Start of Document excerpt

It was definitely an old fashioned pub, you would meet parties of farmers, a mole catcher once and the village held their annual get togethers in it, with a lot of shouting and good cheer.  The Xmas 'do' had a raffle and you would win whatever presents people had brought in.

Our other pub was at Wombleton, a good place for a meal till it came under new management, people who had retired early and thought they could run a pub, losing our nice friendly manager was a blow for us and the over fussing of the new people got on one's nerves.



The Sun Inn, think they are trying to play some music


Family down for Xmas



Yes the Wombletons did live in this village

But I was talking about December, and the memories that came back in that month.  Lucy snoozing on the sofa completely uninspired by her presents. The moment when Father Xmas came through the village, and I thought of all the work the Rotary Club had done to march in the dark through our villages, though they probably had back up cars.



She was very good at choosing her toys at Castle Howard's garden centre.  They kept everything low just like they do for children! And Lucy loved it.
Other photos that came through were early spring flowers, the Cawthorn Roman Practice Camps and the great stone in the church yard in East Yorkshire.



Friday, January 21, 2022

21/01/2022 - How do you distribute wealth?

Alexia has died.  It happened this morning, I asked her three times for Radio 4.  She flashed her lights at me but refused to respond.  The others came down, and tried, all to no avail.  Apparently you have to say I love you to her to mend the wretched technological thing but she wasn't listening.

End of Document excerpt

◆ **Given task 1**: Please substitute "Command" for every "Instruction" in the records from the line with "This screenshot has height=278, width=388." to the line with "click(x=12, y=13)", and give those lines again with nothing else changed.
The text and the records were taken from unrelated sources.

Start of Records supplied

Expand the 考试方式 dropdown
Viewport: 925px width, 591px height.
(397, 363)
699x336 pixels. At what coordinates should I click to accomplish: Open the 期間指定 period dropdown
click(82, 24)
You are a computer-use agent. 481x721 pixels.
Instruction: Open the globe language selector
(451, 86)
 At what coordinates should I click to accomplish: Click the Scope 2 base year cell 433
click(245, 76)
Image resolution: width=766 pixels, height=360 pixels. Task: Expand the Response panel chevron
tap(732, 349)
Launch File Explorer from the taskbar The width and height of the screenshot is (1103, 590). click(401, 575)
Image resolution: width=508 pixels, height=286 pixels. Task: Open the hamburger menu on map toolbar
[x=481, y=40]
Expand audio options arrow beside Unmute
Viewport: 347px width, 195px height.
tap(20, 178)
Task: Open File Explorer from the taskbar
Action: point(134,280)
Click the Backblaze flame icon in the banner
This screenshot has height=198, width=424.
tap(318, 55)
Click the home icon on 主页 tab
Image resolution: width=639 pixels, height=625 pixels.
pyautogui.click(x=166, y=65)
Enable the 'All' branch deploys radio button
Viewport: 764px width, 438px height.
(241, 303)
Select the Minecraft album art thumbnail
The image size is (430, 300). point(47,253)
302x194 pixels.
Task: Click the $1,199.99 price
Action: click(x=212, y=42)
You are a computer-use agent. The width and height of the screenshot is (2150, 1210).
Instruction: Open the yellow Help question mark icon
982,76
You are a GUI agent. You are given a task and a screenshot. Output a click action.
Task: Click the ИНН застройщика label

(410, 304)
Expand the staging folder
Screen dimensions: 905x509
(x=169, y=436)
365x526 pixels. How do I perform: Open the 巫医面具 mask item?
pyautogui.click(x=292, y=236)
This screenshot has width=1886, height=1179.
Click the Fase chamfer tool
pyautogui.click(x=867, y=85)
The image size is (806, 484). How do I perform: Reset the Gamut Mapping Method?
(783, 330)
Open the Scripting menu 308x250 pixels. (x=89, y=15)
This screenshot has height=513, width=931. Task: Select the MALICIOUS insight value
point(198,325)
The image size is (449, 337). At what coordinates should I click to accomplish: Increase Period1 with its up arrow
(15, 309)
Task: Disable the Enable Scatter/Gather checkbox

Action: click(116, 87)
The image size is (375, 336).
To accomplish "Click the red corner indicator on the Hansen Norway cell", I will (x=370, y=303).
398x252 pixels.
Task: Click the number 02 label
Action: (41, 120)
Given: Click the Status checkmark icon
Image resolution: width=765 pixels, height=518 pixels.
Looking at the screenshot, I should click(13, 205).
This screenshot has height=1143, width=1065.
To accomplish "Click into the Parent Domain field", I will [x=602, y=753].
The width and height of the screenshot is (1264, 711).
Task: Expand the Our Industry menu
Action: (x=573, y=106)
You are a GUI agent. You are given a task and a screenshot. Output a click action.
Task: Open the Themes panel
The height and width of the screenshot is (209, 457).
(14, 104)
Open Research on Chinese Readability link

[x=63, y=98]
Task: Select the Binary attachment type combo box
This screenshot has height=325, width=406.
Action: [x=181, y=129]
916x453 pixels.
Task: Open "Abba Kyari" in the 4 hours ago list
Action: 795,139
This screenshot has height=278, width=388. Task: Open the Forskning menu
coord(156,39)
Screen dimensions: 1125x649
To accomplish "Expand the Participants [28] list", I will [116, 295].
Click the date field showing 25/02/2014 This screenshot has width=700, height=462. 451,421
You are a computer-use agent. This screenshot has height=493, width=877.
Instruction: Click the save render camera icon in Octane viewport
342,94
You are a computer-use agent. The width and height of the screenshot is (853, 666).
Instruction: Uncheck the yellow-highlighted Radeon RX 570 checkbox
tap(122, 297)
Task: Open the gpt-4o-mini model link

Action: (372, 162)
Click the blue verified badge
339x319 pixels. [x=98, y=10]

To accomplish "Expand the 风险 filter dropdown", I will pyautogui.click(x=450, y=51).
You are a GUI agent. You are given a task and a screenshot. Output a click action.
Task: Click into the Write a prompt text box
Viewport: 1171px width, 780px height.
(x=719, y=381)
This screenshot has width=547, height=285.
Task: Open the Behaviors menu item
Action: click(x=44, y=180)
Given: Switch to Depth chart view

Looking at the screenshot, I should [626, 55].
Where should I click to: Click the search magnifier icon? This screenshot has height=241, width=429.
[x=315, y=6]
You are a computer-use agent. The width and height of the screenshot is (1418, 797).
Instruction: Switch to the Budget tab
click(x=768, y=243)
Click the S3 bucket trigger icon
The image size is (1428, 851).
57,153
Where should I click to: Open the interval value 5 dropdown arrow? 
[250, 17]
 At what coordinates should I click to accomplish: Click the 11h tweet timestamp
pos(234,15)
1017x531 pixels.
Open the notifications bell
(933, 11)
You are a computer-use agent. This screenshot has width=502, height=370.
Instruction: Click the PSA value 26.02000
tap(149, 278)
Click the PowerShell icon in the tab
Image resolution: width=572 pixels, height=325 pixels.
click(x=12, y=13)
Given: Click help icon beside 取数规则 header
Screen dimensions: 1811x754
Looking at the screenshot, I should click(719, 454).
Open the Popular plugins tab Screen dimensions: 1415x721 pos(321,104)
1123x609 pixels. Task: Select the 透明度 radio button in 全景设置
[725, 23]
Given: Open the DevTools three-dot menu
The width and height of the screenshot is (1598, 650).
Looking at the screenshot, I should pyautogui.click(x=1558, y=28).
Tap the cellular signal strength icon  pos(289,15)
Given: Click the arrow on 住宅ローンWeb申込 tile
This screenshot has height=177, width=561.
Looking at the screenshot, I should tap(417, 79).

End of Records supplied

◆ **Given task 2**: Continue the village diary from the point where it stops.

◆ **Written answer 1**:
This screenshot has height=278, width=388. Task: Open the Forskning menu
coord(156,39)
Screen dimensions: 1125x649
To accomplish "Expand the Participants [28] list", I will [116, 295].
Click the date field showing 25/02/2014 This screenshot has width=700, height=462. 451,421
You are a computer-use agent. This screenshot has height=493, width=877.
Command: Click the save render camera icon in Octane viewport
342,94
You are a computer-use agent. The width and height of the screenshot is (853, 666).
Command: Uncheck the yellow-highlighted Radeon RX 570 checkbox
tap(122, 297)
Task: Open the gpt-4o-mini model link

Action: (372, 162)
Click the blue verified badge
339x319 pixels. [x=98, y=10]

To accomplish "Expand the 风险 filter dropdown", I will pyautogui.click(x=450, y=51).
You are a GUI agent. You are given a task and a screenshot. Output a click action.
Task: Click into the Write a prompt text box
Viewport: 1171px width, 780px height.
(x=719, y=381)
This screenshot has width=547, height=285.
Task: Open the Behaviors menu item
Action: click(x=44, y=180)
Given: Switch to Depth chart view

Looking at the screenshot, I should [626, 55].
Where should I click to: Click the search magnifier icon? This screenshot has height=241, width=429.
[x=315, y=6]
You are a computer-use agent. The width and height of the screenshot is (1418, 797).
Command: Switch to the Budget tab
click(x=768, y=243)
Click the S3 bucket trigger icon
The image size is (1428, 851).
57,153
Where should I click to: Open the interval value 5 dropdown arrow? 
[250, 17]
 At what coordinates should I click to accomplish: Click the 11h tweet timestamp
pos(234,15)
1017x531 pixels.
Open the notifications bell
(933, 11)
You are a computer-use agent. This screenshot has width=502, height=370.
Command: Click the PSA value 26.02000
tap(149, 278)
Click the PowerShell icon in the tab
Image resolution: width=572 pixels, height=325 pixels.
click(x=12, y=13)

◆ **Written answer 2**:
The remote on the television is also lost, I can't view it either (not that I mind) it can be accessed by my daughter's phone in the evening but this break from the box in the corner leaves me sort of elated.

Yesterday my daughter messaged a Jack Munroe Twitter thread.  She was getting agitated (Jack that is) about how everything in the cheapest range of foods in supermarkets had gone up by  hundreds of percentage - if that makes sense.  But such shops as M&S will still be selling their ready meals at the usual price of £10, instead of £34 if their percentage had gone up at the same time.  One law for the affluent middle class, another for the poor.

Contemplating rereading E.P. Thompson - The Making of the English Working Class, or even the Ragged Trouser Philanthropists, but will either give any answers?  I believe that we lurch drunkenly from problem to problem with no clear foresight of the future.  

Would an overall basic income that the Green Party have always espoused go somehow towards addressing the problem of poverty.  The chancellor has/is thinking about an one of handout of £500 to help towards crippling energy bills that are forecast from April.

Read on our town chat this morning that they are successful in getting a grant of seventeen and half million pounds to tout up the town.  Do you know what went through my mind immediately?  Who will profit from this windfall the entrepreneurs or the people.  Cynical bitch. But spying the word 'levelling up' in our local Conservative MP  congratulations - the bile did arise;)

Need some pretty photos to liven the blog up.


Nothing fancy, just little self-seeded violas that each year pushed their way up through the gravel and flowered.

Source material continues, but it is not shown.